__TASK ITEM__
Would you please write out each entry that follows, exactly as written?

Data excerpts
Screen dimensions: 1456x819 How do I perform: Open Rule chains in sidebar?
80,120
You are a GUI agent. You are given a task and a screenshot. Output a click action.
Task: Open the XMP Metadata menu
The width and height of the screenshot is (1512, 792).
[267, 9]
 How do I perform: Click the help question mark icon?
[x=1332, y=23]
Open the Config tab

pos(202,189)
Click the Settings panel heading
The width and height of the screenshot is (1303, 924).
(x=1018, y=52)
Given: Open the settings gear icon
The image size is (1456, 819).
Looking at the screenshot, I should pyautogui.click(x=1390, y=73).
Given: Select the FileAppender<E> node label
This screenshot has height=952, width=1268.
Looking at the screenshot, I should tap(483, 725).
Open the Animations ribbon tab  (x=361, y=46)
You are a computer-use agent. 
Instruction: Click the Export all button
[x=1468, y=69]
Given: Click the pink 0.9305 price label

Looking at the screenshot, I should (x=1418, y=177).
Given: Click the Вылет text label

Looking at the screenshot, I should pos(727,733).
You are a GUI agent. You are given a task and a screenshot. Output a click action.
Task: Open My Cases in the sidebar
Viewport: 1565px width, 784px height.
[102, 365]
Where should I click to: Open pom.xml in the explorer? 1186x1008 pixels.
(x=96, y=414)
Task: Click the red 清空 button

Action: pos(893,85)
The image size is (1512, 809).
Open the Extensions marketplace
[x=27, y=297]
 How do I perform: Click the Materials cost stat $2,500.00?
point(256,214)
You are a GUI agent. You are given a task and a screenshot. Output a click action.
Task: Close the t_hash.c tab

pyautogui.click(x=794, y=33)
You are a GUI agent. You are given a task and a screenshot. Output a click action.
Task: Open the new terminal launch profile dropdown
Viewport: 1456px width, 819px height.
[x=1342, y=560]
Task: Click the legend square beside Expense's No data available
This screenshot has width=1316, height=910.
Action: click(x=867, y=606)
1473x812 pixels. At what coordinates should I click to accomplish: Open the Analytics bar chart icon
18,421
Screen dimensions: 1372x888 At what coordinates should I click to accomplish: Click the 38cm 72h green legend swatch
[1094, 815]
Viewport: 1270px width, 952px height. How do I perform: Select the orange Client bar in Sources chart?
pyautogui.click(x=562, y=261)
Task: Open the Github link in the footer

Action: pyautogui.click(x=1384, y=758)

__RESULT FOR THIS TASK__
Screen dimensions: 1456x819 How do I perform: Open Rule chains in sidebar?
80,120
You are a GUI agent. You are given a task and a screenshot. Output a click action.
Task: Open the XMP Metadata menu
The width and height of the screenshot is (1512, 792).
[267, 9]
 How do I perform: Click the help question mark icon?
[x=1332, y=23]
Open the Config tab

pos(202,189)
Click the Settings panel heading
The width and height of the screenshot is (1303, 924).
(x=1018, y=52)
Given: Open the settings gear icon
The image size is (1456, 819).
Looking at the screenshot, I should pyautogui.click(x=1390, y=73).
Given: Select the FileAppender<E> node label
This screenshot has height=952, width=1268.
Looking at the screenshot, I should tap(483, 725).
Open the Animations ribbon tab  (x=361, y=46)
You are a computer-use agent. 
Instruction: Click the Export all button
[x=1468, y=69]
Given: Click the pink 0.9305 price label

Looking at the screenshot, I should (x=1418, y=177).
Given: Click the Вылет text label

Looking at the screenshot, I should pos(727,733).
You are a GUI agent. You are given a task and a screenshot. Output a click action.
Task: Open My Cases in the sidebar
Viewport: 1565px width, 784px height.
[102, 365]
Where should I click to: Open pom.xml in the explorer? 1186x1008 pixels.
(x=96, y=414)
Task: Click the red 清空 button

Action: pos(893,85)
The image size is (1512, 809).
Open the Extensions marketplace
[x=27, y=297]
 How do I perform: Click the Materials cost stat $2,500.00?
point(256,214)
You are a GUI agent. You are given a task and a screenshot. Output a click action.
Task: Close the t_hash.c tab

pyautogui.click(x=794, y=33)
You are a GUI agent. You are given a task and a screenshot. Output a click action.
Task: Open the new terminal launch profile dropdown
Viewport: 1456px width, 819px height.
[x=1342, y=560]
Task: Click the legend square beside Expense's No data available
This screenshot has width=1316, height=910.
Action: click(x=867, y=606)
1473x812 pixels. At what coordinates should I click to accomplish: Open the Analytics bar chart icon
18,421
Screen dimensions: 1372x888 At what coordinates should I click to accomplish: Click the 38cm 72h green legend swatch
[1094, 815]
Viewport: 1270px width, 952px height. How do I perform: Select the orange Client bar in Sources chart?
pyautogui.click(x=562, y=261)
Task: Open the Github link in the footer

Action: pyautogui.click(x=1384, y=758)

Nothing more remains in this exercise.